Long form improvisation, a form that takes a few inputs in the beginning to develop an entirely improvised play, pushes things even further in the cognitive realm. Because long-form shows, like the Harold, commonly follow a structure similar to the phases of ritual (separation, transition, incorporation) they sometimes elicit a socio-emotional state of unity and one-mindedness amongst the performers. This cognitive state has been researched in other ritual settings, and they propose that in these states of heightened cognitive arousal the brain shifts into high gear. It goes from the two hemispheres firing alternately to the two sides firing simultaneously. This usually only happens in instances of orgasm, REM sleep, zen and yogic meditation and ecstasy states . This experience is the defining moment between a passive interest in improv to a dedication or addiction to the activity.This kind of state is what usually bounds our longest and most intimate friendships and relationships. Another scholar even proposes that this facet of homo sapien cognition and experience helped us survive the last ice age and was the foundation for religious thought.
Laughter, like yawns, is one of the most infectious behaviors in humans. Our ability to laugh appears in infants, and it is a signal of a normal and healthy developing brain. It is a sign that we can see beyond the surface of appearance and delve deeper into the tapestry of meaning by noting the idiosyncrasies of concepts and behavior. It is also a signal that we have developed a mode for judging meaning from context through measuring it against our experience. That very experience also connects us empathetically in real time to the experience of others; allowing us to viscerally experience the tragedies and triumphs of the people we observe in life, whether we know them or not. The training one receives in studying improvisation is generally a good exercise to help us strengthen and develop our ability to communicate, create, problem-solve, collaborate and imagine. These are the skills that need fostering in order to meet the challenges we face in the future.
(originally published in 2009 on teachstreet.com)

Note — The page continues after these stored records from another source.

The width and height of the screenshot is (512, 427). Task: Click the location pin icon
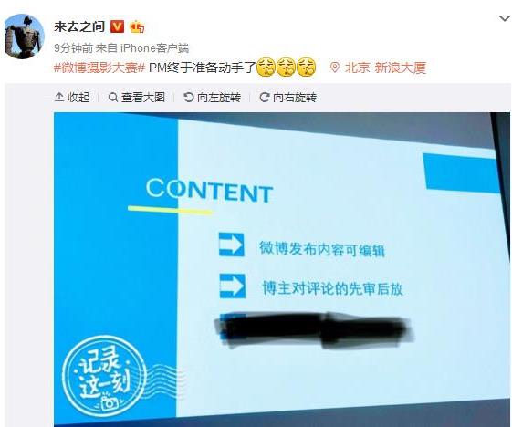335,68
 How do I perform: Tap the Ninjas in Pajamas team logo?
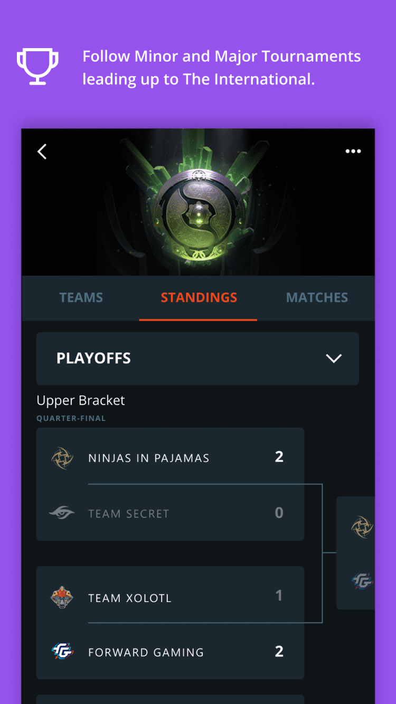(x=62, y=458)
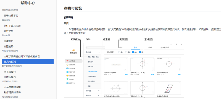Collapse the 高中数学 subject list
Image resolution: width=221 pixels, height=99 pixels.
[99, 52]
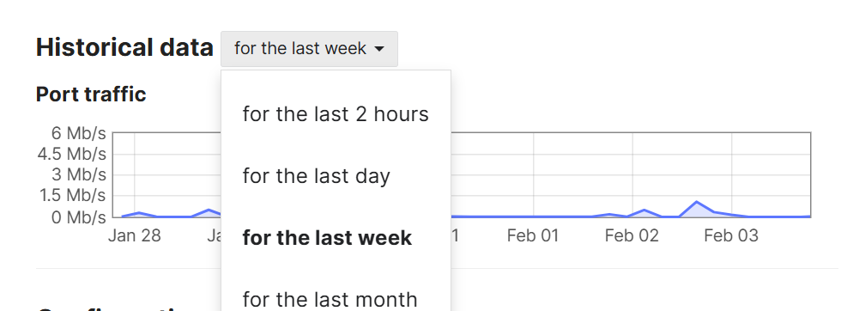Click the "4.5 Mb/s" y-axis label
847x311 pixels.
[72, 154]
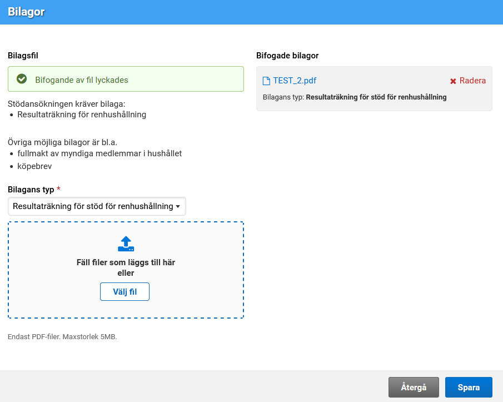Open the TEST_2.pdf attachment link
503x402 pixels.
pos(295,81)

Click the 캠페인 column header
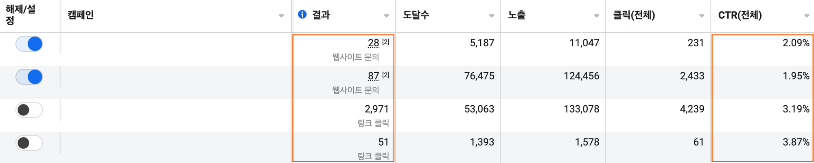click(81, 15)
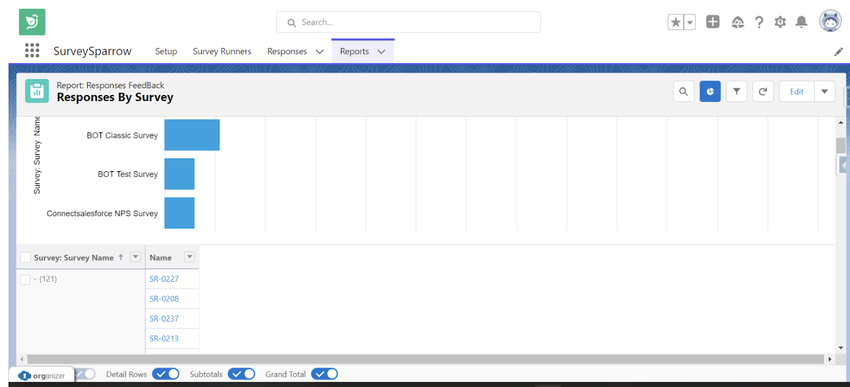Expand more actions next to Edit

coord(825,91)
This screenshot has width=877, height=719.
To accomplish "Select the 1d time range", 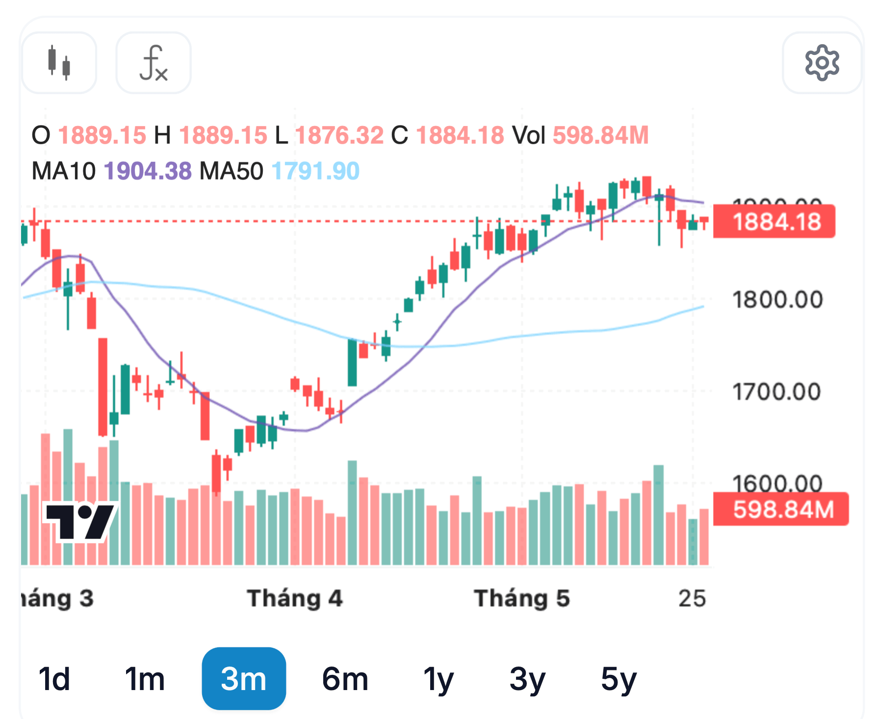I will tap(54, 679).
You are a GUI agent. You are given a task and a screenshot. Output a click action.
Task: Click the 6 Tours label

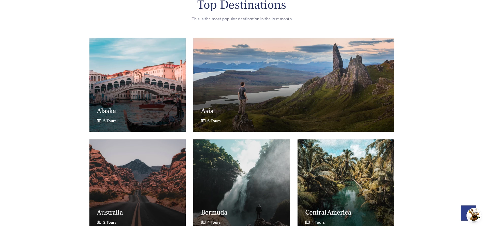coord(214,121)
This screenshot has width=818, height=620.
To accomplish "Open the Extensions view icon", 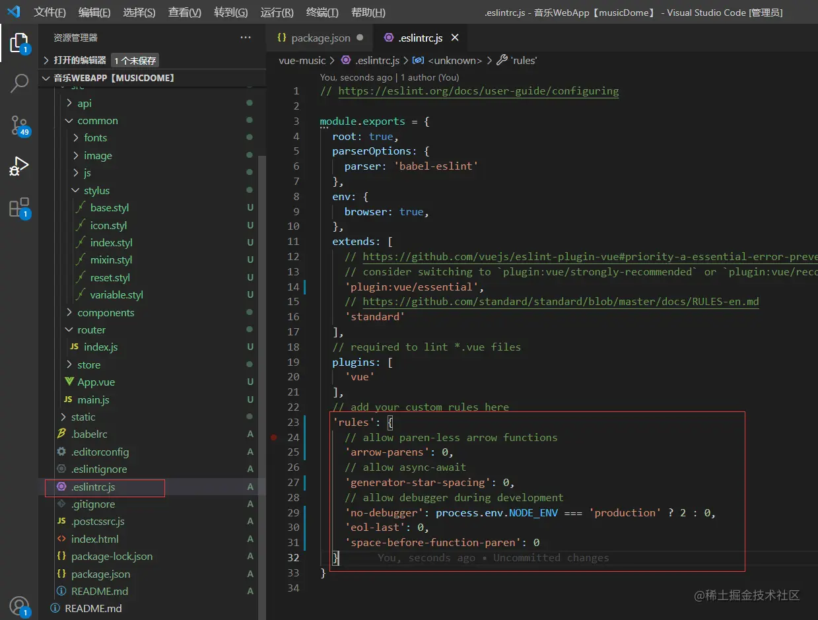I will (x=19, y=207).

I’ve not thought about training in improv as a means to increase our communication skills, but you’re right. As I said last time, I reckon old fashioned play is one of the answers. In that space, children are constantly involved in a similar level of problem solving and emotional communication, as improv, and therefore have greater levels of emotional intelligence than those who don’t. I think they’re less narcissistic too. And as an aside, I love watching improv – it’s a sure way to measure an actor’s true ability.